Short problem 1. In the match report, who snatched Young's corner off Helguson's head?

Andy D'Urso had kept a relatively low profile up to this point, but infuriated Nigel Reo-Coker by neglecting to play an advantage in the centre of the park. The young midfielder, one of the oases of quality in the visitors' ranks, made his dissatisfaction abundantly clear, eventually throwing the ball away like a toddler chucking his food off the table to demand a reaction. Inevitably, he got a yellow one.

Elliott Ward followed him into the book within minutes, and was lucky only to see yellow for a nasty hack on McNamee on the halfway line. Play resumed with Helguson, at stages now resembling an adult guesting in a game of toddlers, soaring through the centre and again releasing Young whose cross was put out by Ward. McNamee attempted to dart between two markers on the left only for Repka to manouevre his bulk in the way and shepherd the ball out. Unfortunately for the Czech pantomime villain, his had been the last touch - Walker snatched Young's corner off Helguson's head.

Bangura won more fans by executing the little trap-the-ball-under-your-studs-then-roll-it-into-space-whilst-surveying-options trick, more suited to World Cup Finals than Vicarage Road and the footballing equivalent of holding the marker during a brainstorming meeting.

Short problem 2. In the entries, rewrite the section that starts at the first line and ends with the line containing "click(x=164, y=289)", substituting "Press" for every "Tap" and leaving everything else unchanged.

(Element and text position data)
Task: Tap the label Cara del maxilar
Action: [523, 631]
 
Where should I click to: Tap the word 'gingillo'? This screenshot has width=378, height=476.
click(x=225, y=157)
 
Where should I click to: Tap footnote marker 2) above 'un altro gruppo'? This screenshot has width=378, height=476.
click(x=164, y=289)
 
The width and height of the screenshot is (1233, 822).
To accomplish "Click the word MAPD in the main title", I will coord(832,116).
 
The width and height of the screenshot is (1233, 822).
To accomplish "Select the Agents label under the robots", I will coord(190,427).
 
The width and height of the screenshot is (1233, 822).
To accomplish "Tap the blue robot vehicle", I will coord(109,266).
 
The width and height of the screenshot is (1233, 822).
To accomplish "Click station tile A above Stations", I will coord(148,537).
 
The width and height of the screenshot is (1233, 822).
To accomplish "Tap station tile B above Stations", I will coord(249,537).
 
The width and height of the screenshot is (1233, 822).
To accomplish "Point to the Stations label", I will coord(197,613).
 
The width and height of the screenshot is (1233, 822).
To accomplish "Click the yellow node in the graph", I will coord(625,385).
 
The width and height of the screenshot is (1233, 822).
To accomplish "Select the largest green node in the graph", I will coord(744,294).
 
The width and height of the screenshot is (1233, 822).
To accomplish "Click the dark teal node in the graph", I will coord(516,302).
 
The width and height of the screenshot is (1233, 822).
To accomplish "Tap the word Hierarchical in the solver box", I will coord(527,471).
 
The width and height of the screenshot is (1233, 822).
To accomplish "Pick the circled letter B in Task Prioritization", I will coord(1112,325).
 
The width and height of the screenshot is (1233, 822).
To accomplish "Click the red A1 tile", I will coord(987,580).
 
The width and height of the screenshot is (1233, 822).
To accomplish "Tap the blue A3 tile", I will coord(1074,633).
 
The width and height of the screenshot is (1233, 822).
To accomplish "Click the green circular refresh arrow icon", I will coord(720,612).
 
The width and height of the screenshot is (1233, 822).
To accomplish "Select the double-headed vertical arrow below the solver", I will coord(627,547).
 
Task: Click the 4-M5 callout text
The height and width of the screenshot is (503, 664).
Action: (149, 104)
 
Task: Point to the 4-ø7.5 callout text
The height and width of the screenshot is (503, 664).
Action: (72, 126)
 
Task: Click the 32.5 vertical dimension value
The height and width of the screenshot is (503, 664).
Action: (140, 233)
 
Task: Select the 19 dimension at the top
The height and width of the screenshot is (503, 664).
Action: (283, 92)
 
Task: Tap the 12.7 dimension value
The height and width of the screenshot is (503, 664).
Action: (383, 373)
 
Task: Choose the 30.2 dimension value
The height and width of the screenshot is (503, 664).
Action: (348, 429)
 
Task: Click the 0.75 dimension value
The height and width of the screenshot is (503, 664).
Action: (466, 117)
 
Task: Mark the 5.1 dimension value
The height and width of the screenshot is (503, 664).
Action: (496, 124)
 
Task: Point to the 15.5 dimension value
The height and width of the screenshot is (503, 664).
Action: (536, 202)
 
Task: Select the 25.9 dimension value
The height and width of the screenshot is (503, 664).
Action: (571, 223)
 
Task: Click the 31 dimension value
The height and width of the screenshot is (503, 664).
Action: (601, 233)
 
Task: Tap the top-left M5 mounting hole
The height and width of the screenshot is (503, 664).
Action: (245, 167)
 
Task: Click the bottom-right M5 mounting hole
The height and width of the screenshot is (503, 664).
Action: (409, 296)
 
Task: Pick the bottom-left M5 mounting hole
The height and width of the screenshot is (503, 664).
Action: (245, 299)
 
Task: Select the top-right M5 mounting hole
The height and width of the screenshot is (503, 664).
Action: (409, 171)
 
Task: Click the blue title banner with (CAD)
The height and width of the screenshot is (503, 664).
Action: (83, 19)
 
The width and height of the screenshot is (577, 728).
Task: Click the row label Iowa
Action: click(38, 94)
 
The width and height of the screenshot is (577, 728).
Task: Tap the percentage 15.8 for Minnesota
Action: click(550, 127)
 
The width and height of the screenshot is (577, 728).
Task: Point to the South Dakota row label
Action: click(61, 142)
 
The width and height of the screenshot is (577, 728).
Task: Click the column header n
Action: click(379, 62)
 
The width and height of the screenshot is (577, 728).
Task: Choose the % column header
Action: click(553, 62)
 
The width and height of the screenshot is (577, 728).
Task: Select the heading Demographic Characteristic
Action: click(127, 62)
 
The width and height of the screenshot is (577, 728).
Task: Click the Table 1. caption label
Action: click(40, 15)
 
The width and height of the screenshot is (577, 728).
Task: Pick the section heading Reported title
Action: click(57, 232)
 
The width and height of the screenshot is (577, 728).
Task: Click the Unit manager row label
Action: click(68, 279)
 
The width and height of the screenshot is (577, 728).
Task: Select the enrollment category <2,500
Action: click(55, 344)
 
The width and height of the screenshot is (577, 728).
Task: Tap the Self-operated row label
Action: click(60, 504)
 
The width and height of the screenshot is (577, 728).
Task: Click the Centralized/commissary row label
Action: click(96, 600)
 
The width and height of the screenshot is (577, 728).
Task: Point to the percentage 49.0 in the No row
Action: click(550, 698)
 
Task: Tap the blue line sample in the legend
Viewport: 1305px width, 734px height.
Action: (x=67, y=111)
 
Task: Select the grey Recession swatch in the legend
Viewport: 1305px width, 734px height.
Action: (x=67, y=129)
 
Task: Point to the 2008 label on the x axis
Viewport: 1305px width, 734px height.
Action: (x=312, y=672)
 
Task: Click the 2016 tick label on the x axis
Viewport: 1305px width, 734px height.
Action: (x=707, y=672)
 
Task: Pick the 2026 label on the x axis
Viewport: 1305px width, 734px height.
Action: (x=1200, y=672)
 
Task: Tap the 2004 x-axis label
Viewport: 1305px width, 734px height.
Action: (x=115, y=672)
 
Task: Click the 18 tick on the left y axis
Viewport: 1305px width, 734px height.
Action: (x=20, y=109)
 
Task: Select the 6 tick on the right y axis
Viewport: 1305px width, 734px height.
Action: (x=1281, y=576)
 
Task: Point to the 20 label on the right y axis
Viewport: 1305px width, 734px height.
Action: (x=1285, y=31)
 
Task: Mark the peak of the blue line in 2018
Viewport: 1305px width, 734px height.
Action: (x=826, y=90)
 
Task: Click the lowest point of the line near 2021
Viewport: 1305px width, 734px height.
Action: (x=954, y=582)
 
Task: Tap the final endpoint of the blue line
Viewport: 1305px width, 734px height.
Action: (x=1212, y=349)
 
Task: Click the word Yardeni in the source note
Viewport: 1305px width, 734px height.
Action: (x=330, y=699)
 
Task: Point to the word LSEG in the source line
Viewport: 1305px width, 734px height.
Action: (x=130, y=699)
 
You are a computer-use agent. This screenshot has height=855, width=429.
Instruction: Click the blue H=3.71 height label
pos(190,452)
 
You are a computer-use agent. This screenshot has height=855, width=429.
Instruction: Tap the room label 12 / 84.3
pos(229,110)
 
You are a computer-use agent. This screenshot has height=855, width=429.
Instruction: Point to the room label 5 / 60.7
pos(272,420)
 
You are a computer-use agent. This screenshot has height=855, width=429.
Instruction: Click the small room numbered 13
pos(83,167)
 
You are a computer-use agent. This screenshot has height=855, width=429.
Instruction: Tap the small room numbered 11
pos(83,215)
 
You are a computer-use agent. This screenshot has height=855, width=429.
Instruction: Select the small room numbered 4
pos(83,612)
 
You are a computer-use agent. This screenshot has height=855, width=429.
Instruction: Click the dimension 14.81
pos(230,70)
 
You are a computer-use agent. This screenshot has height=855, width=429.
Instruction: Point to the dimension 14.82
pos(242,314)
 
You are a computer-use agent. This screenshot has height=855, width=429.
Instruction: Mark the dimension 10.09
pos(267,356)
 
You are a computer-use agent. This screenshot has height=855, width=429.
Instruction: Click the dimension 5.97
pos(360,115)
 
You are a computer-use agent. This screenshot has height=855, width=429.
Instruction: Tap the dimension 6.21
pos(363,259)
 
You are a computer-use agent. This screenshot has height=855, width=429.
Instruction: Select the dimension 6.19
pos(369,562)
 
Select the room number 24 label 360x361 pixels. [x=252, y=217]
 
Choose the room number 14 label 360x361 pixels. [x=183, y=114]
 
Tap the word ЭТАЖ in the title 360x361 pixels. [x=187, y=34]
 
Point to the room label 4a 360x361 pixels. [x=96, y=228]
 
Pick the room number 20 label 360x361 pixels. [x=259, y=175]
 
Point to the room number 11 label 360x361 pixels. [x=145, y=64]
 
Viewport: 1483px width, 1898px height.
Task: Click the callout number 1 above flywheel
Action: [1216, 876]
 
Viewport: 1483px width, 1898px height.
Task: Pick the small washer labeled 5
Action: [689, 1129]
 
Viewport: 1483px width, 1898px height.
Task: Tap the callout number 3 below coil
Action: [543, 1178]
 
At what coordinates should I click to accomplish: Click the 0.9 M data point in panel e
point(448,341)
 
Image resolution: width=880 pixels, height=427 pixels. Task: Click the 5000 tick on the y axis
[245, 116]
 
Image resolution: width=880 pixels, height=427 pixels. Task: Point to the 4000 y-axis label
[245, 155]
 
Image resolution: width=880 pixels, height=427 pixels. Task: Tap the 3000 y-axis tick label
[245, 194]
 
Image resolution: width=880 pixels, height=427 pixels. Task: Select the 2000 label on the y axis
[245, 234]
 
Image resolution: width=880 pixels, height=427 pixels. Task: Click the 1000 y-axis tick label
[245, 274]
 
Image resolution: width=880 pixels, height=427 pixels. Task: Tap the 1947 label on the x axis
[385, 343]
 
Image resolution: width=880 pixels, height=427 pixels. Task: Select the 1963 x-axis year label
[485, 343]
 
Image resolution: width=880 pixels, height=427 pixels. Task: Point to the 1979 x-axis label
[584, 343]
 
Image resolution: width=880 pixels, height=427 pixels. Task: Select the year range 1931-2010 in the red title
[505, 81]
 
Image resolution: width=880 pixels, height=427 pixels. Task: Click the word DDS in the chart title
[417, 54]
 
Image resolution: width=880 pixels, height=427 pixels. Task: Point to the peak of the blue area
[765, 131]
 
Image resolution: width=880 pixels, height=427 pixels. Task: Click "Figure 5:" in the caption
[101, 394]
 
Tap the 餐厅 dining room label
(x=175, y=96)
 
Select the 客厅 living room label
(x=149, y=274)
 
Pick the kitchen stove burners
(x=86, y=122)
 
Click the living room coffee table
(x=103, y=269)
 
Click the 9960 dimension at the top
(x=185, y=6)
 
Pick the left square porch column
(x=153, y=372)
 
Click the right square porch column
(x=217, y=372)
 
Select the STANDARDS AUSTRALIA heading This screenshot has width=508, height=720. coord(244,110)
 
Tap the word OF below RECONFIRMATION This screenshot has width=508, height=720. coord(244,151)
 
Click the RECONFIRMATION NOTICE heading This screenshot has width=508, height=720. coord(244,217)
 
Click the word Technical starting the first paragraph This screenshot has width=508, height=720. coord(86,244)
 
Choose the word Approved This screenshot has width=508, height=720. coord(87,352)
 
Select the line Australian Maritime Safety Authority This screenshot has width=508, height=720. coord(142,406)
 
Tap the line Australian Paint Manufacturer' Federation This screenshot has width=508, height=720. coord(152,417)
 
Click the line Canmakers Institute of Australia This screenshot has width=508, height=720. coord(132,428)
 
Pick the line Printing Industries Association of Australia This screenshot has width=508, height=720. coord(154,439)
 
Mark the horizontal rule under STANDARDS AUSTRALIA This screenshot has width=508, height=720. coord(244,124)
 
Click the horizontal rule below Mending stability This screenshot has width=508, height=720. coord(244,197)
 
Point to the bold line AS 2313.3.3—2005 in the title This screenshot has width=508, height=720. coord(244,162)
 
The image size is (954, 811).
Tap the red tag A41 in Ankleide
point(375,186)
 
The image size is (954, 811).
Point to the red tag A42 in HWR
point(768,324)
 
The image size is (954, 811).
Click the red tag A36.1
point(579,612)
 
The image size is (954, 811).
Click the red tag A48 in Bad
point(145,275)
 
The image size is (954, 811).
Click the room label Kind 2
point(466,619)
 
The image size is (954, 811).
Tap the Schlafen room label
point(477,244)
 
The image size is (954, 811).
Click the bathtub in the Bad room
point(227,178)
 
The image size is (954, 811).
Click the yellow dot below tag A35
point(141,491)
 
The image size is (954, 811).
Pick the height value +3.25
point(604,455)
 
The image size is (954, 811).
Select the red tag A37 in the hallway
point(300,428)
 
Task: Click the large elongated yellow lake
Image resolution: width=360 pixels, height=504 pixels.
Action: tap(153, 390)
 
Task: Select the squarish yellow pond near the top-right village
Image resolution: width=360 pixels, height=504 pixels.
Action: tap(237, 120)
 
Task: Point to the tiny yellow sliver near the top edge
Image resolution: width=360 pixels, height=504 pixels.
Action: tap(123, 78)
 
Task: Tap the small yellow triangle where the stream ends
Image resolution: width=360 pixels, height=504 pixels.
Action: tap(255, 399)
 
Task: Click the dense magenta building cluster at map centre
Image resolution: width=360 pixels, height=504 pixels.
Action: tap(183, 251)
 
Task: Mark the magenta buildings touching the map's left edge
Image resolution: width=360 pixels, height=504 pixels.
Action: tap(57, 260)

Complete answer 1. Walker

Complete answer 2.
Task: Press the label Cara del maxilar
Action: [523, 631]
 
Where should I click to: Press the word 'gingillo'? This screenshot has width=378, height=476.
click(x=225, y=157)
 
Where should I click to: Press footnote marker 2) above 'un altro gruppo'? This screenshot has width=378, height=476.
click(x=164, y=289)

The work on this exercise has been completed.